*** Block opens ***

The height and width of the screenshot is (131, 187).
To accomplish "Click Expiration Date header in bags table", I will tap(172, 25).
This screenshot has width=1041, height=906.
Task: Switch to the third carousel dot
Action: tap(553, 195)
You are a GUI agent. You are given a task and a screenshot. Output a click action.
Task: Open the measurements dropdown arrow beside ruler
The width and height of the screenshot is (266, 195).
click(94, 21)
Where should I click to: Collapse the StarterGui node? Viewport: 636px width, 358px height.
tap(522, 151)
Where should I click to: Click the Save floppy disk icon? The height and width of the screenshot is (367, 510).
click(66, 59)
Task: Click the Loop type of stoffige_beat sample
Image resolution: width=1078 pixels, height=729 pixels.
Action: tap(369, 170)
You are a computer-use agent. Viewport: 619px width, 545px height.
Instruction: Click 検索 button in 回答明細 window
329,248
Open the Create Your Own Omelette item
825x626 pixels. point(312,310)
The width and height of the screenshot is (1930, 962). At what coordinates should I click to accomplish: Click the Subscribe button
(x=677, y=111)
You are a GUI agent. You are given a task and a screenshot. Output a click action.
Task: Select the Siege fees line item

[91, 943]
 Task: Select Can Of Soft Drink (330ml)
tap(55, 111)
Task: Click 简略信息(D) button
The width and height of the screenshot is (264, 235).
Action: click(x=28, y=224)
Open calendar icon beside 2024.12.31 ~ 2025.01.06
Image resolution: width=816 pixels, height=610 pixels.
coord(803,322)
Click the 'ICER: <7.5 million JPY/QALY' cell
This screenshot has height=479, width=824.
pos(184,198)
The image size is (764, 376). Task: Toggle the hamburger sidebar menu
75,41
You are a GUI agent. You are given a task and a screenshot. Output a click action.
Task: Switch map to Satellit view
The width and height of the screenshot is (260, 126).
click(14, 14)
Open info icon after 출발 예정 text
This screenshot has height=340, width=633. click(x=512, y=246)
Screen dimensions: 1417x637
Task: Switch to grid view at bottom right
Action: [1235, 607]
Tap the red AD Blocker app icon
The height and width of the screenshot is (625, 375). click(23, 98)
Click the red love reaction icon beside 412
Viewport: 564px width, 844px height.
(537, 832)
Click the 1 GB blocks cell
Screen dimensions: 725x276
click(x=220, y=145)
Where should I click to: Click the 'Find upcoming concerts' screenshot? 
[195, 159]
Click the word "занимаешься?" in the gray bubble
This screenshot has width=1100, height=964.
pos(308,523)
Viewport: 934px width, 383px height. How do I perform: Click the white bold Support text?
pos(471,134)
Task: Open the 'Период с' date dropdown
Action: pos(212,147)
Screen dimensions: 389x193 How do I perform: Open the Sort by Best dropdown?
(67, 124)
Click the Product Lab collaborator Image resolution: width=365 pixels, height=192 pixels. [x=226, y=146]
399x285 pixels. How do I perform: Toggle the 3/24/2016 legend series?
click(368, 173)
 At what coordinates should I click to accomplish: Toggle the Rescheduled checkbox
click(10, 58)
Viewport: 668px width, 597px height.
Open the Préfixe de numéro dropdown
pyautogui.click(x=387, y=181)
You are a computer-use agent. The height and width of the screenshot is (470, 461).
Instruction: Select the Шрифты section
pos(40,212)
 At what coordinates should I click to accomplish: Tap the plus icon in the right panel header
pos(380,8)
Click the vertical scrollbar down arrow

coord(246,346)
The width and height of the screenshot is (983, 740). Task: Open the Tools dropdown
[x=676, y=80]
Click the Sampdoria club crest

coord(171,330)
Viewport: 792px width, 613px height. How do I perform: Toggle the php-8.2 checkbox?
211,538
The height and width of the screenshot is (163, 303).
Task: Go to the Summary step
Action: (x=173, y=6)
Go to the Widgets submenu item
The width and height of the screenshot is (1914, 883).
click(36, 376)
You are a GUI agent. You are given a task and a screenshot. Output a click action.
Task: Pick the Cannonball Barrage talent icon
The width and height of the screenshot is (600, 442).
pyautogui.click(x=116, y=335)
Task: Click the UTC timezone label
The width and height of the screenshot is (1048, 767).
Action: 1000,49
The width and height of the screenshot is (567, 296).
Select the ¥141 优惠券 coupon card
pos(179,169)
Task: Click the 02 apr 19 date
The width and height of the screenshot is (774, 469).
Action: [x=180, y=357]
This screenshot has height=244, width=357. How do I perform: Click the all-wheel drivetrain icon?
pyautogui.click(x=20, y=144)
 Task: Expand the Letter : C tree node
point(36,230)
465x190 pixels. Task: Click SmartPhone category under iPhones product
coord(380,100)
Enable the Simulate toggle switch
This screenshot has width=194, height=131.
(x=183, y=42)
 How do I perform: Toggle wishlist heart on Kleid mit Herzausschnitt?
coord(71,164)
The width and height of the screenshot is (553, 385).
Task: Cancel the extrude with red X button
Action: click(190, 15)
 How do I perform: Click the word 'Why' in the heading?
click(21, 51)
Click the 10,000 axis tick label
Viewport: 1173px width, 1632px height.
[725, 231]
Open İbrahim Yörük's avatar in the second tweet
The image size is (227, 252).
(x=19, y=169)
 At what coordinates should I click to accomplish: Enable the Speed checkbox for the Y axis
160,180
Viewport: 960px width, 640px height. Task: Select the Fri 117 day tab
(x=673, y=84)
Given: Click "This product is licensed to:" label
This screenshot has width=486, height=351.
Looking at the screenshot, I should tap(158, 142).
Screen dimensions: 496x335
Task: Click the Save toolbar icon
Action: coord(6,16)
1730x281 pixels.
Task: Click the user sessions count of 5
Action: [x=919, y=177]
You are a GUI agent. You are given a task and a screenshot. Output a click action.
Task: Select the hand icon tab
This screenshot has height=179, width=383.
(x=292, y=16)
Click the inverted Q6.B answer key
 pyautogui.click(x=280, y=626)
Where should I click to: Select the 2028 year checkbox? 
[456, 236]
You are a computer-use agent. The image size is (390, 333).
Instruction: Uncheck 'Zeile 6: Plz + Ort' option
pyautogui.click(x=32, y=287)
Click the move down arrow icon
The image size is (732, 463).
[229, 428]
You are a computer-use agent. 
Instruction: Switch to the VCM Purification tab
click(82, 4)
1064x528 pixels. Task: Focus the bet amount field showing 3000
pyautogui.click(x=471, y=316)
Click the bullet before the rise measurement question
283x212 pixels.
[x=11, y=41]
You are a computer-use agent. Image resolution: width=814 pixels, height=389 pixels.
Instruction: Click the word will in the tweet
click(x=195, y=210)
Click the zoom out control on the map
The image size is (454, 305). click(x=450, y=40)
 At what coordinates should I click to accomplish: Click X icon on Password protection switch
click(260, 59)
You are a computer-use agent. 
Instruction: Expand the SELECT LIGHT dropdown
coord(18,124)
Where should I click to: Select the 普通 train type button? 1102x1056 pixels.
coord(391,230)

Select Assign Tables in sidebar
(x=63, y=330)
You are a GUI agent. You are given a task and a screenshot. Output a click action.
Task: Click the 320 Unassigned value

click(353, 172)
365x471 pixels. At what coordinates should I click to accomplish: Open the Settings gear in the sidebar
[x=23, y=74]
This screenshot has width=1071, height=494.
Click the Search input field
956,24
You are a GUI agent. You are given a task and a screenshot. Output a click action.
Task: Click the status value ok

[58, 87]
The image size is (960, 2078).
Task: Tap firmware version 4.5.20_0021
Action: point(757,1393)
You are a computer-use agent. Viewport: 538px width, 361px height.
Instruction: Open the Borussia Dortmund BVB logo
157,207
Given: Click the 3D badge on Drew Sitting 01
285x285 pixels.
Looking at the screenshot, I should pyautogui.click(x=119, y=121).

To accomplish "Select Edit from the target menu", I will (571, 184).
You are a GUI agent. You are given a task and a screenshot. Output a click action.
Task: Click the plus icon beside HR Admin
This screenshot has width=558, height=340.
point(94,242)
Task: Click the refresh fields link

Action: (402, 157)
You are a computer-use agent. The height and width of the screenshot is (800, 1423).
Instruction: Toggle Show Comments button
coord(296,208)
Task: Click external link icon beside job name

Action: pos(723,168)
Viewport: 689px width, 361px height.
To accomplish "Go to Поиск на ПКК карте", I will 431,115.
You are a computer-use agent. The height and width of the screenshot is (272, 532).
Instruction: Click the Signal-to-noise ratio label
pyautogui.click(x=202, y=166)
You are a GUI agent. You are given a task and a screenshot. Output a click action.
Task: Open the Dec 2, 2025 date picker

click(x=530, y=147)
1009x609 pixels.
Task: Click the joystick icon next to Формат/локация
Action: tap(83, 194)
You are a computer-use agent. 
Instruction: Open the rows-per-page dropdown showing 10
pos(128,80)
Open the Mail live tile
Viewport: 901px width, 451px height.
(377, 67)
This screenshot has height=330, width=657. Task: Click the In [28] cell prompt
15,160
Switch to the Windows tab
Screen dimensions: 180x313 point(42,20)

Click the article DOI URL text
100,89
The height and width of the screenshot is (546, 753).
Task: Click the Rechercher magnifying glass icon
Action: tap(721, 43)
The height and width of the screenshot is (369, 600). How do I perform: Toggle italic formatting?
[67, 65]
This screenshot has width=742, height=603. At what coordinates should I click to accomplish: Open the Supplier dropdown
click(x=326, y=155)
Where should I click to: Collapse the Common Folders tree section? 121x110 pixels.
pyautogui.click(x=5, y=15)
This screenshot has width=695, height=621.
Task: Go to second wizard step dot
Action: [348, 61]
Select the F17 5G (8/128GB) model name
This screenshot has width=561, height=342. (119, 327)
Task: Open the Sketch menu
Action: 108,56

*** Block closes ***

WORK REQUIRED:
Repeat every line of the data word for word until you have repeated the line that contains "Task: Open the measurements", which is the last one to include.

EXERCISE SOLUTION:
The height and width of the screenshot is (131, 187).
To accomplish "Click Expiration Date header in bags table", I will tap(172, 25).
This screenshot has width=1041, height=906.
Task: Switch to the third carousel dot
Action: tap(553, 195)
You are a GUI agent. You are given a task and a screenshot. Output a click action.
Task: Open the measurements dropdown arrow beside ruler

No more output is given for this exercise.